### EXERCISE AIM
Once you reach the line that holds "Switch to list view icon" in the listing below, output it and every line after it through the line that holds "Screen dimensions: 2037x1105", word for word.

### DATA EXTRACT

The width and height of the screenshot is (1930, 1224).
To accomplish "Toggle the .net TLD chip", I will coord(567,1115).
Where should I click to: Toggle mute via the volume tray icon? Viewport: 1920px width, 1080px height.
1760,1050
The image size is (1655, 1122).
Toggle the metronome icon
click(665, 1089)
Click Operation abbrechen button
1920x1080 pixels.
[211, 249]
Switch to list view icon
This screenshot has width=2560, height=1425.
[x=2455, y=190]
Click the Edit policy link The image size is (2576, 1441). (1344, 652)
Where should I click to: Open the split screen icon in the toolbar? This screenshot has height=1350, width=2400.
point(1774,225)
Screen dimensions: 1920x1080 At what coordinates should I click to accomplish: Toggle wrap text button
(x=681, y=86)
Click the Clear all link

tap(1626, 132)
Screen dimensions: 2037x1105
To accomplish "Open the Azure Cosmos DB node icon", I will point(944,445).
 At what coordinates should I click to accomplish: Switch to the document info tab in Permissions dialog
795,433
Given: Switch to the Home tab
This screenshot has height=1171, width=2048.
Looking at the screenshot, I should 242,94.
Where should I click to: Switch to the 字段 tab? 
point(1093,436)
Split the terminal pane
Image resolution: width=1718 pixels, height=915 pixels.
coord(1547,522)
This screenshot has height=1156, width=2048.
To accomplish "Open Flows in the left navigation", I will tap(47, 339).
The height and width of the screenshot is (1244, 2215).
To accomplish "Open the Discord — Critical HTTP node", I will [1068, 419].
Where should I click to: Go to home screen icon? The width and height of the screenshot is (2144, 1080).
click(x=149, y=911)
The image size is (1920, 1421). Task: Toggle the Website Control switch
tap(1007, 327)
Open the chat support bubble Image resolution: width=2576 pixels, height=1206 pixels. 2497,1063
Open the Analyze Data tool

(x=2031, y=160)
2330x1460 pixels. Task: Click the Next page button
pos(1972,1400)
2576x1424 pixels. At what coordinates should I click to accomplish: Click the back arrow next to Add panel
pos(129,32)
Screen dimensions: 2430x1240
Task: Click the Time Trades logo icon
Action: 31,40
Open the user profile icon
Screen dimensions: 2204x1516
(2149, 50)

### ANSWER TO THE EXERCISE
Switch to list view icon
This screenshot has width=2560, height=1425.
[x=2455, y=190]
Click the Edit policy link The image size is (2576, 1441). (1344, 652)
Where should I click to: Open the split screen icon in the toolbar? This screenshot has height=1350, width=2400.
point(1774,225)
Screen dimensions: 1920x1080 At what coordinates should I click to accomplish: Toggle wrap text button
(x=681, y=86)
Click the Clear all link

tap(1626, 132)
Screen dimensions: 2037x1105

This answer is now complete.